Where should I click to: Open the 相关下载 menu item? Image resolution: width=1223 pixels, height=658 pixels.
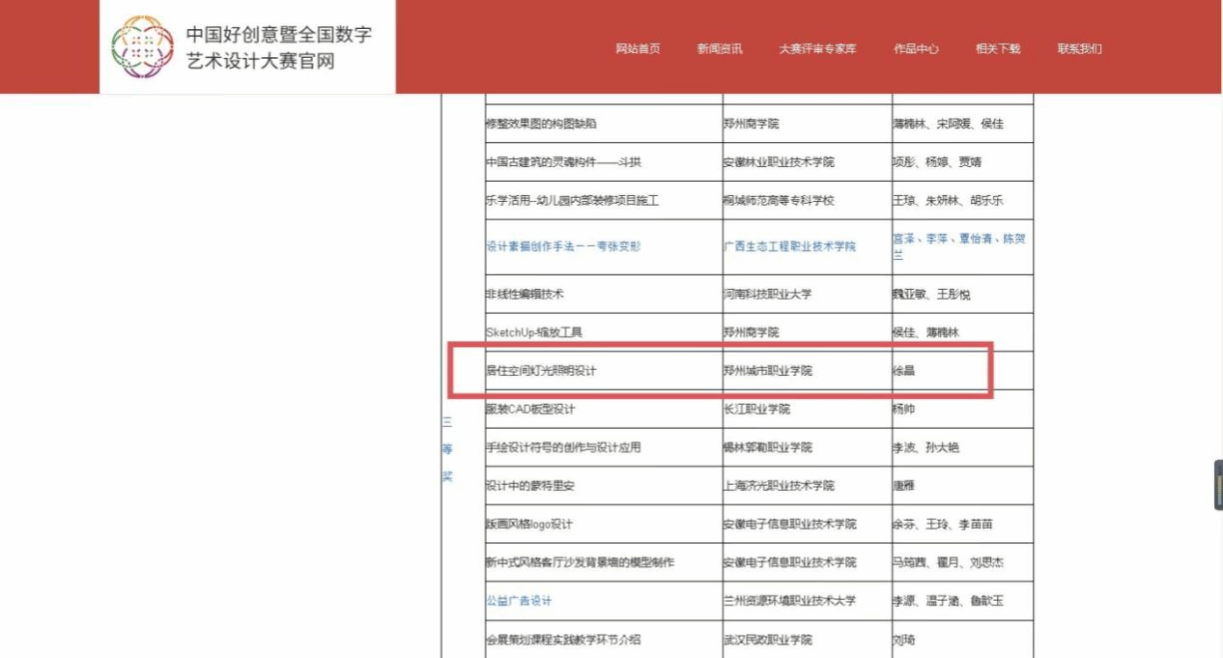click(x=998, y=49)
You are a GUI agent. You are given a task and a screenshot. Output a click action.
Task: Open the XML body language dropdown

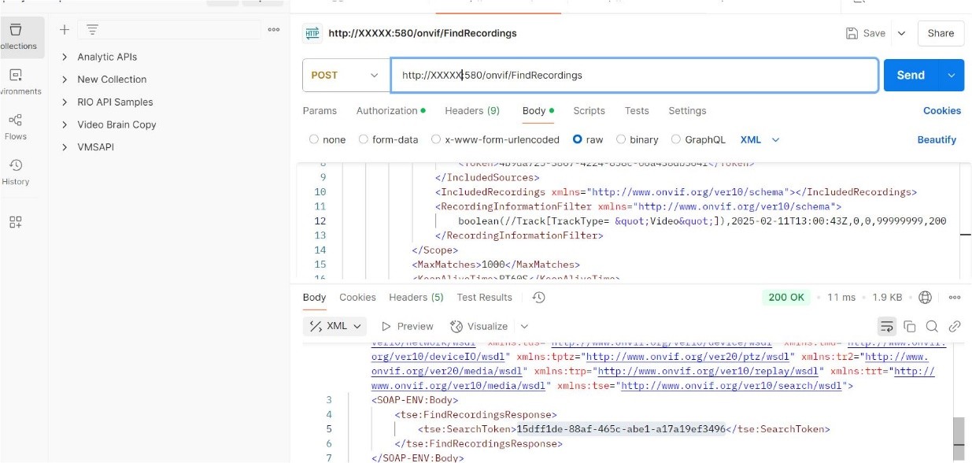(759, 139)
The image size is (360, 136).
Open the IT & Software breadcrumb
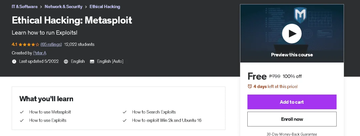25,7
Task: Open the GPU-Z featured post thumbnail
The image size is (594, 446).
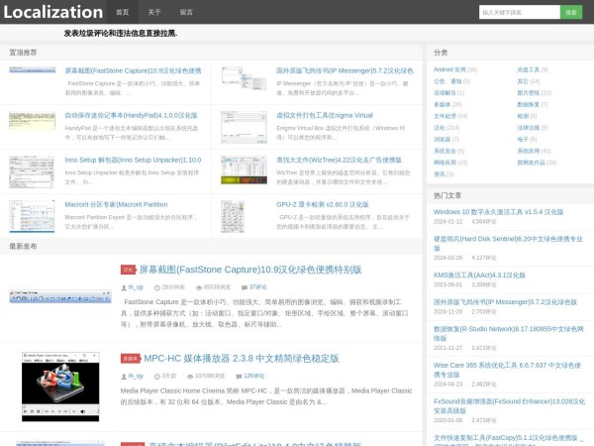Action: pyautogui.click(x=245, y=214)
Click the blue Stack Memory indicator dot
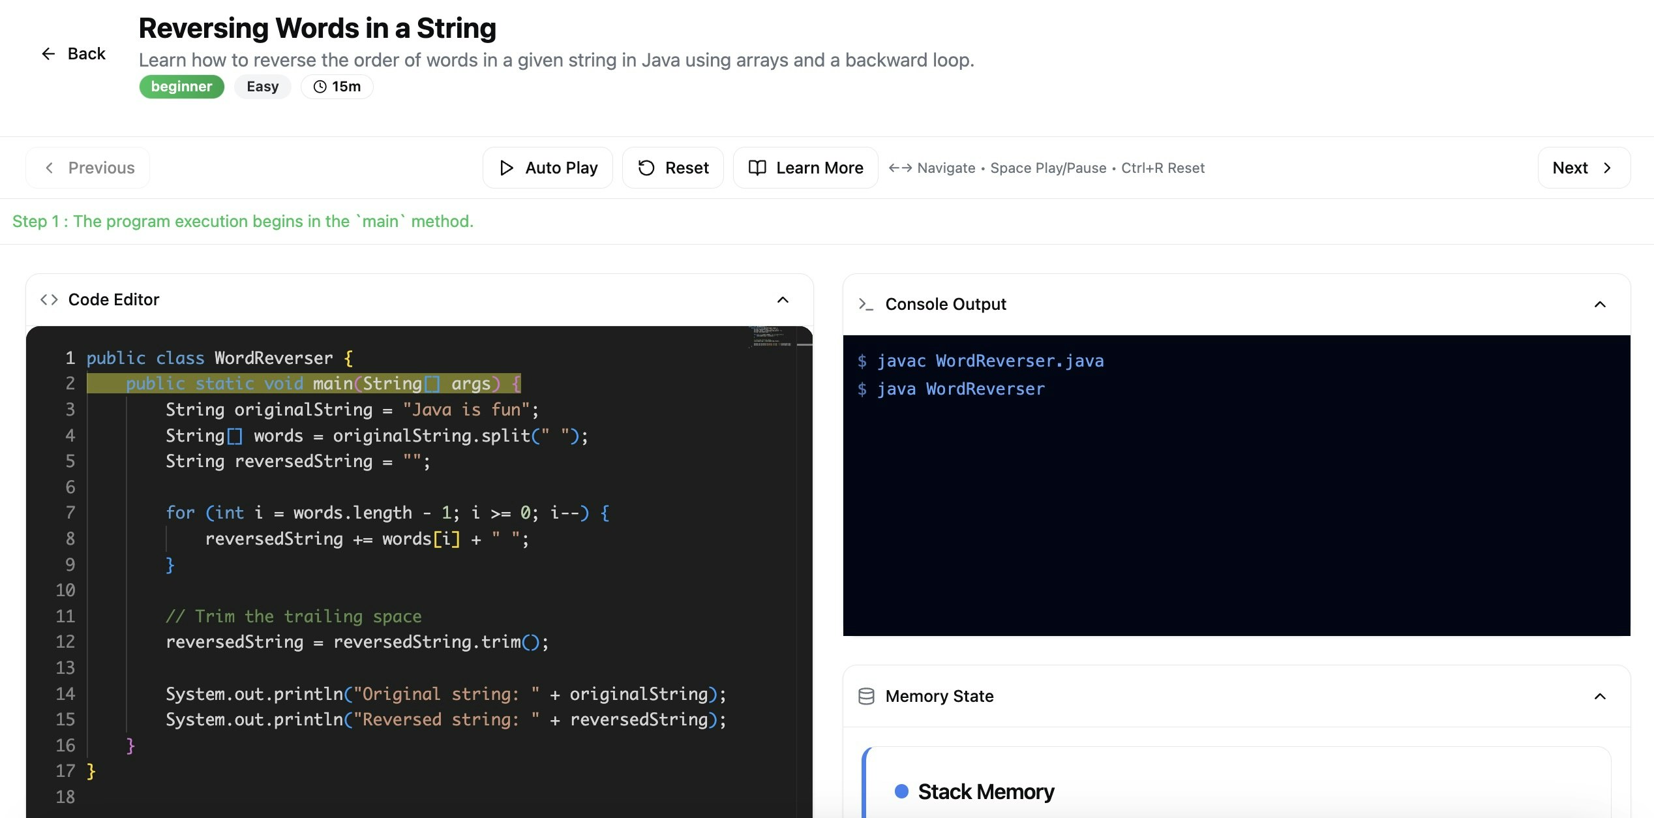Screen dimensions: 1654x818 coord(902,791)
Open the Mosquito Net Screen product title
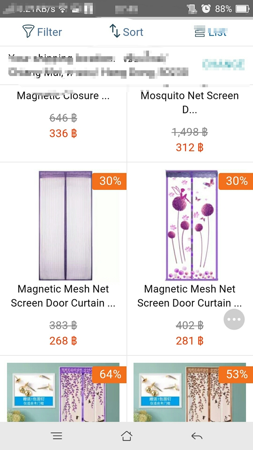The height and width of the screenshot is (450, 253). (190, 102)
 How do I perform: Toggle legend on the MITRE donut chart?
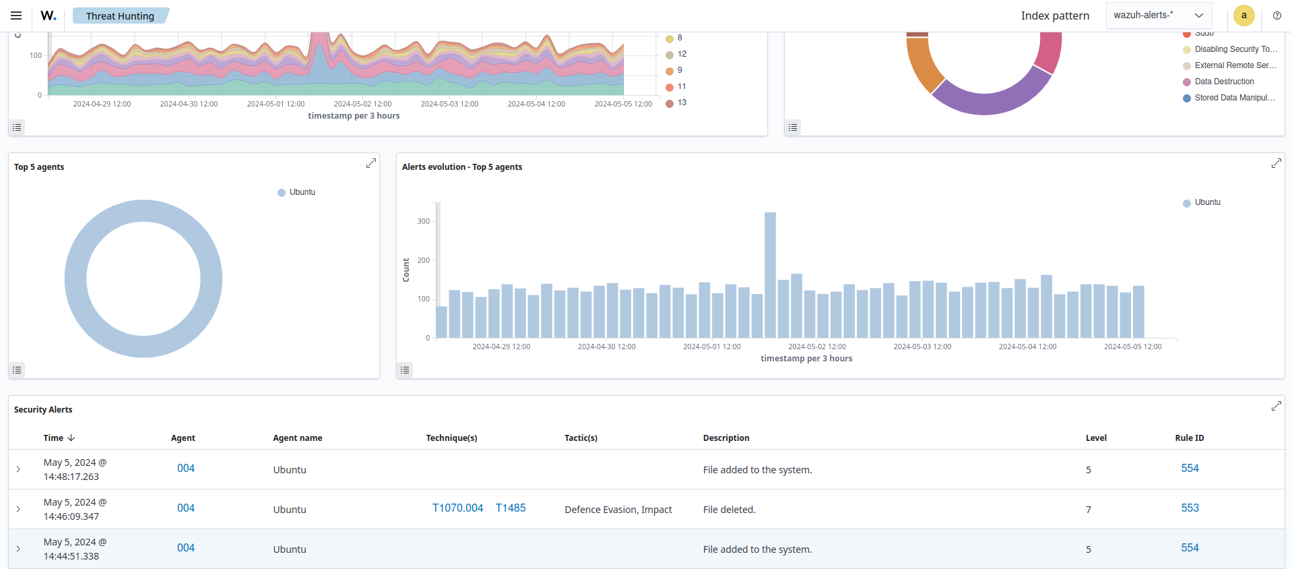point(793,127)
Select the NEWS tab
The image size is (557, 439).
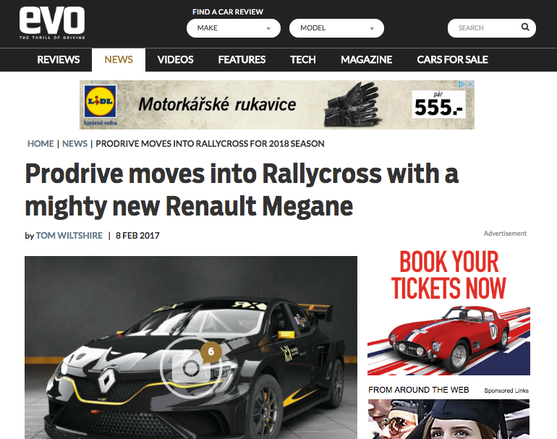(x=119, y=60)
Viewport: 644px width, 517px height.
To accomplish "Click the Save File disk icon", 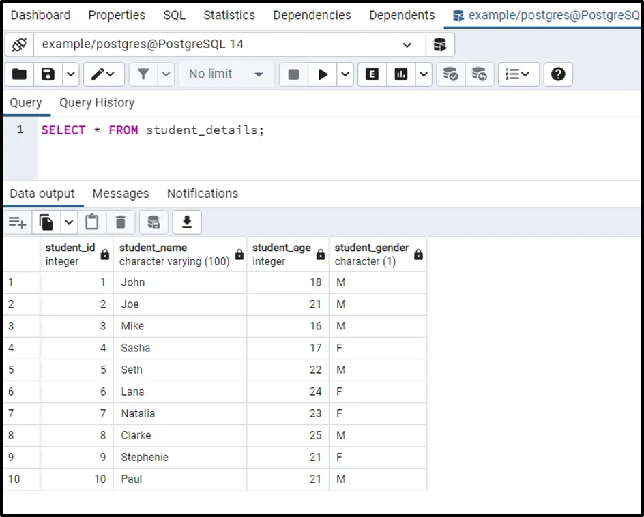I will click(x=48, y=74).
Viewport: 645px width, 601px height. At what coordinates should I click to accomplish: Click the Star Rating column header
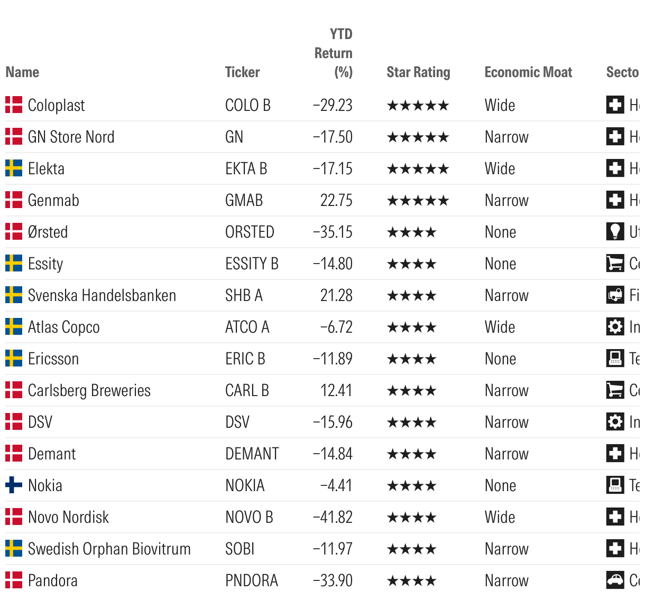(418, 72)
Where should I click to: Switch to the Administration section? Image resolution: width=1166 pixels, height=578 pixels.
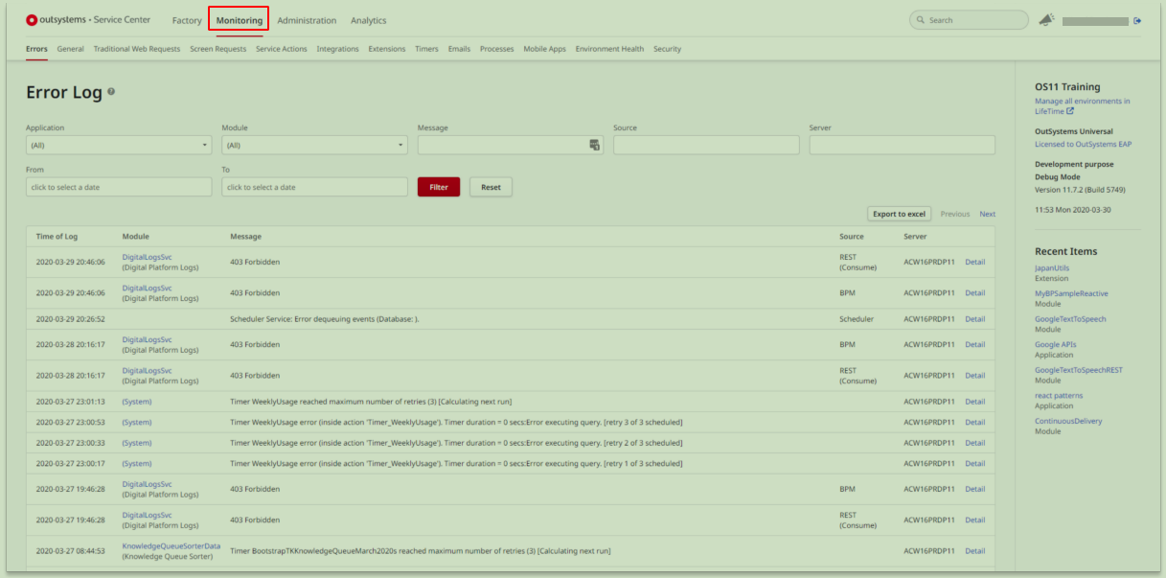[x=305, y=19]
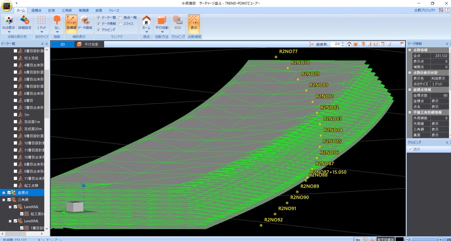Check the 切土完成 layer checkbox
This screenshot has width=451, height=241.
tap(15, 58)
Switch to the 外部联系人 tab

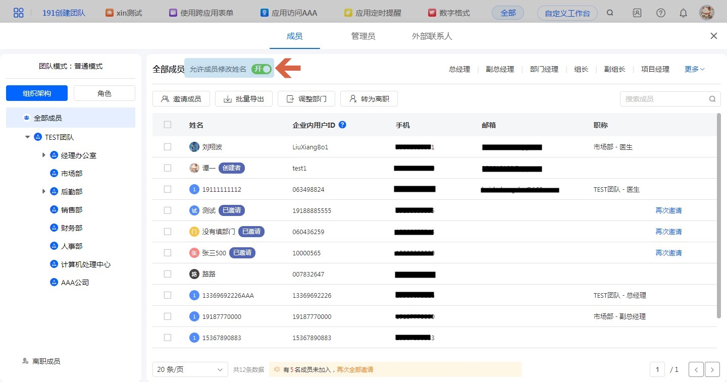click(432, 36)
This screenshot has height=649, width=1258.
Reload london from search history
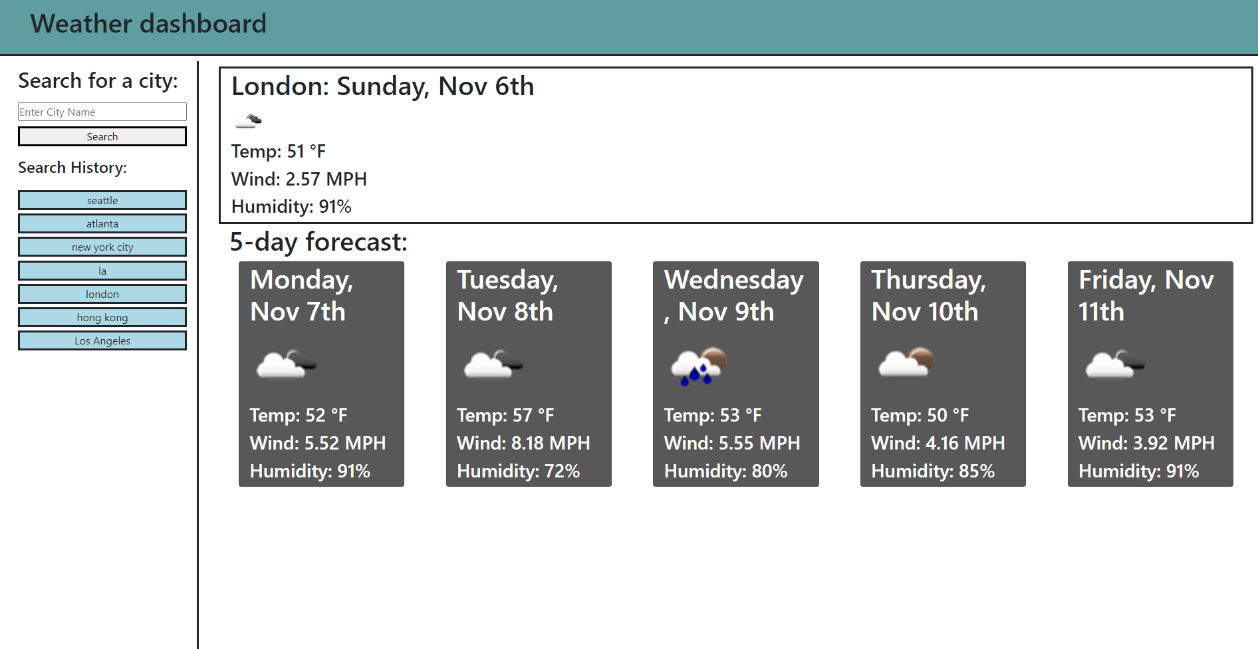[102, 294]
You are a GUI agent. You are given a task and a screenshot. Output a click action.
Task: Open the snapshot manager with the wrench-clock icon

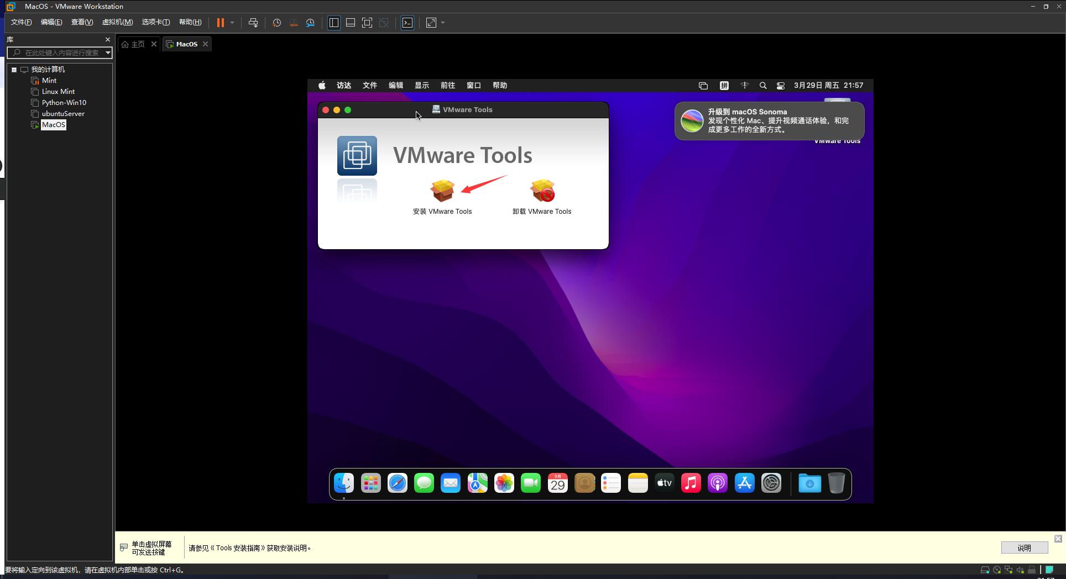[x=310, y=23]
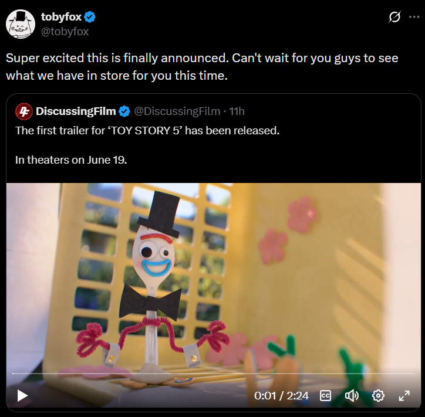Toggle closed captions on the video

coord(325,396)
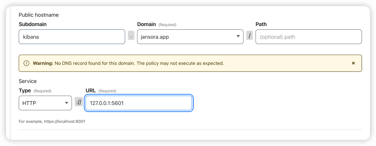Click the Domain field's dropdown arrow
Image resolution: width=376 pixels, height=146 pixels.
point(238,36)
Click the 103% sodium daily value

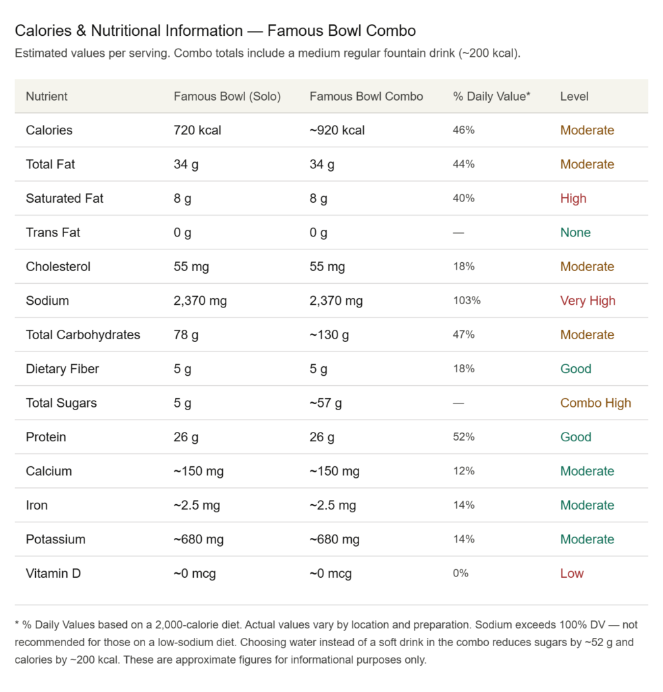[467, 301]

+===+

THE EXERCISE>
Report every line of the entries above that contains the word "resolution", matching case exactly.

ANSWER TO THE PROBLEM>
Where should I click to: Open the 相关下载 menu item? Image resolution: width=1223 pixels, height=658 pixels.
Where should I click to: Switch to the Administration section? Image resolution: width=1166 pixels, height=578 pixels.
Image resolution: width=376 pixels, height=146 pixels.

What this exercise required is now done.